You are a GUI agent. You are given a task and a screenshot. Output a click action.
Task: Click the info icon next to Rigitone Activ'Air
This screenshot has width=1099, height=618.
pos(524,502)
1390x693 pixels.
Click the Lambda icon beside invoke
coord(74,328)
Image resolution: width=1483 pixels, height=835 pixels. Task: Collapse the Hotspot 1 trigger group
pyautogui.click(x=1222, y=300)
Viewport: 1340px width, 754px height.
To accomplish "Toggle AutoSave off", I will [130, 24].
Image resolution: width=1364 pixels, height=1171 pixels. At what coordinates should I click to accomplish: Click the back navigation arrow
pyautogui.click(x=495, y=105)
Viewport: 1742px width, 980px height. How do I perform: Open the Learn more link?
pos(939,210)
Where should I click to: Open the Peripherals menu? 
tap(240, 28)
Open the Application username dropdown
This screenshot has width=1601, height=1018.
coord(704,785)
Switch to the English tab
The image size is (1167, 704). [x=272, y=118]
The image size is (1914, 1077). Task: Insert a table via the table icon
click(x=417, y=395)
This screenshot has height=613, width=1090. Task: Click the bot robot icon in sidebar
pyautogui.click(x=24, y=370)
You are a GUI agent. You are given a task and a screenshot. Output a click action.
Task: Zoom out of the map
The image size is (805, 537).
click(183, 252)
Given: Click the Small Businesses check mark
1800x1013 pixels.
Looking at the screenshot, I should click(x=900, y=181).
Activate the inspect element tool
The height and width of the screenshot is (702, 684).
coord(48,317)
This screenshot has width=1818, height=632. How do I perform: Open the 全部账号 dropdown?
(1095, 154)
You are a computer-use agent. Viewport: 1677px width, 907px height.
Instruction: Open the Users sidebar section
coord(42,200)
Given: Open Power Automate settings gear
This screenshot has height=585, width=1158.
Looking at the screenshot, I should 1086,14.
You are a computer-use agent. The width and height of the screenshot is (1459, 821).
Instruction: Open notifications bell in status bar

◇ ◇ ◇ ◇ ◇

THE TASK: From the line containing "This screenshot has width=1818, height=632." through the last line of the records above, reproduce every line exactly.

WRITTEN ANSWER:
This screenshot has width=1818, height=632. How do I perform: Open the 全部账号 dropdown?
(1095, 154)
You are a computer-use agent. Viewport: 1677px width, 907px height.
Instruction: Open the Users sidebar section
coord(42,200)
Given: Open Power Automate settings gear
This screenshot has height=585, width=1158.
Looking at the screenshot, I should 1086,14.
You are a computer-use agent. The width and height of the screenshot is (1459, 821).
Instruction: Open notifications bell in status bar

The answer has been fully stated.